Le litige qui opposait la Ville de Paris à Airbnb vient d’être tranché par la CJUE. Et la commune en sort plutôt gagnante même si les juridictions françaises devront se pencher sur le mécanisme de compensation qu'elle prévoit. Comme le soulevait l’Avocat général, « contrairement aux affaires précédentes, centrées principalement sur la nature des activités offertes en amont par [Airbnb], [cette] affaire porte sur les effets sociaux et sociétaux de tels services en aval sur leurs « marchés » respectifs, tels que le marché du logement à Paris. La CJUE, dans son arrêt du 22 septembre 2020, juge en particulier que la législation française qui soumet à autorisation la location, de manière répétée, de son logement sur la plateforme Airbnb, est conforme au droit de l’UE. La lutte contre la pénurie de logements destinés à la location de longue durée justifie une telle réglementation. Les juridictions françaises devront toutefois vérifier la proportionnalité du mécanisme de compensation prévu par la ville de Paris. La maire de Paris, Anne Hidalgo, s'est réjouie de cette décision : « La justice européenne vient de valider la loi française sur la régulation des locations Airbnb. Cette victoire, attendue par de nombreuses métropoles, marque un tournant pour l'encadrement des locations saisonnières et constitue une avancée pour le droit au logement pour tous. » (Anne Hidalgo, Twitter, 22 sept. 2020). 

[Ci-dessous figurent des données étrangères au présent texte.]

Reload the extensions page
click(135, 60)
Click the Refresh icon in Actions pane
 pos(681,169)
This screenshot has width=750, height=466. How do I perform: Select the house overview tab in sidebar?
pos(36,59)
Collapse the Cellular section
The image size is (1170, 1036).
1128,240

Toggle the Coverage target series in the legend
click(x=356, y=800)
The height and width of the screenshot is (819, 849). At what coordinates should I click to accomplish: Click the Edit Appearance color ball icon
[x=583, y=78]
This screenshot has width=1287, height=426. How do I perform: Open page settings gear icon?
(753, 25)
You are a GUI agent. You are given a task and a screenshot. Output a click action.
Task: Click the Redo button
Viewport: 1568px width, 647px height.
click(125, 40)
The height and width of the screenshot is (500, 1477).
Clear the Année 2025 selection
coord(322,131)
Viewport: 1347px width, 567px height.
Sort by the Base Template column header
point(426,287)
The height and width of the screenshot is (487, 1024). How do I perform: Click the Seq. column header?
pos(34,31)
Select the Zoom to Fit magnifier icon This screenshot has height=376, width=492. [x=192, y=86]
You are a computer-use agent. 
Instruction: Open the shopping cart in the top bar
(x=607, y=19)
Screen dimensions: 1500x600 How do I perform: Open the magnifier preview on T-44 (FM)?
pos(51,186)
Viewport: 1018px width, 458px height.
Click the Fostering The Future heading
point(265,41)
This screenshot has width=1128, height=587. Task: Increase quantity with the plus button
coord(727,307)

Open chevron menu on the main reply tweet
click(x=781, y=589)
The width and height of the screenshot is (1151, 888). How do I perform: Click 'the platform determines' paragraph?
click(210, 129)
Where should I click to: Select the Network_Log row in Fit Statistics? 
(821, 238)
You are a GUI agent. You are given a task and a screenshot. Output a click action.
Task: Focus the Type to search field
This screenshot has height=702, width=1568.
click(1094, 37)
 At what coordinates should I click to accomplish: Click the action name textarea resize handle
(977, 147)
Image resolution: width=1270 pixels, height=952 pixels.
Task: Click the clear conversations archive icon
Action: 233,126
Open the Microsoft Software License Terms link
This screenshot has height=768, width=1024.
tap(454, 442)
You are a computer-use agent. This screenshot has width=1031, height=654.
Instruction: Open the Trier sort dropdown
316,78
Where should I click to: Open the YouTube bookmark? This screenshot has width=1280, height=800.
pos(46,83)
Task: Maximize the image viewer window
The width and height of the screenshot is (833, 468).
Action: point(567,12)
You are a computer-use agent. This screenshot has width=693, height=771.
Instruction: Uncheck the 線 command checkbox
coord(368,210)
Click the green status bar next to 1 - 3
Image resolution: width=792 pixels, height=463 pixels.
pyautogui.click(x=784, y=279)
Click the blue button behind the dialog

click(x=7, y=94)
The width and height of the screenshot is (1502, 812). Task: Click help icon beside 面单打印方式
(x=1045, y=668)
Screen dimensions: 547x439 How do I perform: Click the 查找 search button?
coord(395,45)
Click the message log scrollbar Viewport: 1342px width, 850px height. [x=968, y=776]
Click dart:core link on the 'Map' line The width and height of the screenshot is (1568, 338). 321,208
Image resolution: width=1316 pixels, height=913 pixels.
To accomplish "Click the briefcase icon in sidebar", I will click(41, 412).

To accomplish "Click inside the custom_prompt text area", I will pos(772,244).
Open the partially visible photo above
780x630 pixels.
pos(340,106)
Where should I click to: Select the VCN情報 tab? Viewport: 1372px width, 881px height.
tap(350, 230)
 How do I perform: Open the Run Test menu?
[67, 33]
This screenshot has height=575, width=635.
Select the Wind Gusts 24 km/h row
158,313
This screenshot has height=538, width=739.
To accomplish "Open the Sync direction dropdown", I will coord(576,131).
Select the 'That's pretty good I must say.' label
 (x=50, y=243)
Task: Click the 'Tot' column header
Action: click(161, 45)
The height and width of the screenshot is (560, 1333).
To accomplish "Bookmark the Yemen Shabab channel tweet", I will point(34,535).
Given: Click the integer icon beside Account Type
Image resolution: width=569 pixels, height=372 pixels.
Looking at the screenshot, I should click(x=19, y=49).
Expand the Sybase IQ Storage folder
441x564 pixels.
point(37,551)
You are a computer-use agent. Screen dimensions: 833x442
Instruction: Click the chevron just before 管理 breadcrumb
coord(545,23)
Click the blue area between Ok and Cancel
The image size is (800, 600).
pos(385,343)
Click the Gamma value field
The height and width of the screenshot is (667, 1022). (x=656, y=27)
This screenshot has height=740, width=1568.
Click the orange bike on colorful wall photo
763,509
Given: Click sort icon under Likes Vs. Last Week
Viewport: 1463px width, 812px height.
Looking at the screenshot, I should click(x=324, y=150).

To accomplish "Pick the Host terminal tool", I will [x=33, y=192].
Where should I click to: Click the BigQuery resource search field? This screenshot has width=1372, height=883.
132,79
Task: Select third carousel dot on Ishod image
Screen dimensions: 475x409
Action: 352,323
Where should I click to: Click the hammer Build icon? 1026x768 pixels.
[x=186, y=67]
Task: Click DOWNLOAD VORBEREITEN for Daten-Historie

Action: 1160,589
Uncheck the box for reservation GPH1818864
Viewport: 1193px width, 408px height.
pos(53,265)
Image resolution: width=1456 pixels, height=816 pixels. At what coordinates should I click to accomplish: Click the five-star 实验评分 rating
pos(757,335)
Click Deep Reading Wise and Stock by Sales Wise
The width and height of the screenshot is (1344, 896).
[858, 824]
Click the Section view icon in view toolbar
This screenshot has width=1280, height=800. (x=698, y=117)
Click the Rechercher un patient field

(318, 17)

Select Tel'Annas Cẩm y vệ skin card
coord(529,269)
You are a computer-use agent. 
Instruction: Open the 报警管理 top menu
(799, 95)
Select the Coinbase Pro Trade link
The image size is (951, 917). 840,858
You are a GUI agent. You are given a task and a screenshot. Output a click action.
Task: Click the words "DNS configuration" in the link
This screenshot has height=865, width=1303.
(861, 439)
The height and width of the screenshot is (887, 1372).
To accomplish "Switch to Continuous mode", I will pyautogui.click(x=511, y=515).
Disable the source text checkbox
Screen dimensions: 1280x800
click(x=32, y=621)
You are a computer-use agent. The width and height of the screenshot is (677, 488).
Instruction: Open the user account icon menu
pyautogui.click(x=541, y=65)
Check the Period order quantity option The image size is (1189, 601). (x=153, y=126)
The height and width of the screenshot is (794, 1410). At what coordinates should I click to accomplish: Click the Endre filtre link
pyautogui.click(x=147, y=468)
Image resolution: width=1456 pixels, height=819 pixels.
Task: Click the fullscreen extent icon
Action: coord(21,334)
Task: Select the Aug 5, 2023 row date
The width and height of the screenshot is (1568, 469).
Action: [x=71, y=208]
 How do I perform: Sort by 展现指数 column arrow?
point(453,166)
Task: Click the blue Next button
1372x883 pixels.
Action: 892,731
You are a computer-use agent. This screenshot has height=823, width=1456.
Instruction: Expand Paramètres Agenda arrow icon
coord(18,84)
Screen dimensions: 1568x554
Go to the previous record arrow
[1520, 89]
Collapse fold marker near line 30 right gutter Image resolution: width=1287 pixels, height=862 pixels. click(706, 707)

Pour rappel, la législation française prévoit que l’activité de location meublée touristique ne peut être exercée dans un local à usage d’habitation qu’après obtention par le propriétaire d’une autorisation particulière fournie par les services de la mairie : l’autorisation de changement d’usage (CCH, art. L. 631-7). Toute commune de plus de 200 000 habitants et de la petite couronne parisienne peuvent prendre des délibérations municipales visant à mettre en place un régime relatif aux autorisations de changement d’usage et prévoir un mécanisme de compensation. La Ville de Paris a mis en place un mécanisme de compensation pour louer une résidence principale plus de 4 mois par an ou une résidence secondaire : le propriétaire doit déclarer son bien en mairie, et doit présenter d’autres locaux situés dans le même arrondissement ou quartier, comme des bureaux ou des commerces, qu’il s’engage à transformer en logements et dont la superficie est deux fois supérieure au bien mis en location.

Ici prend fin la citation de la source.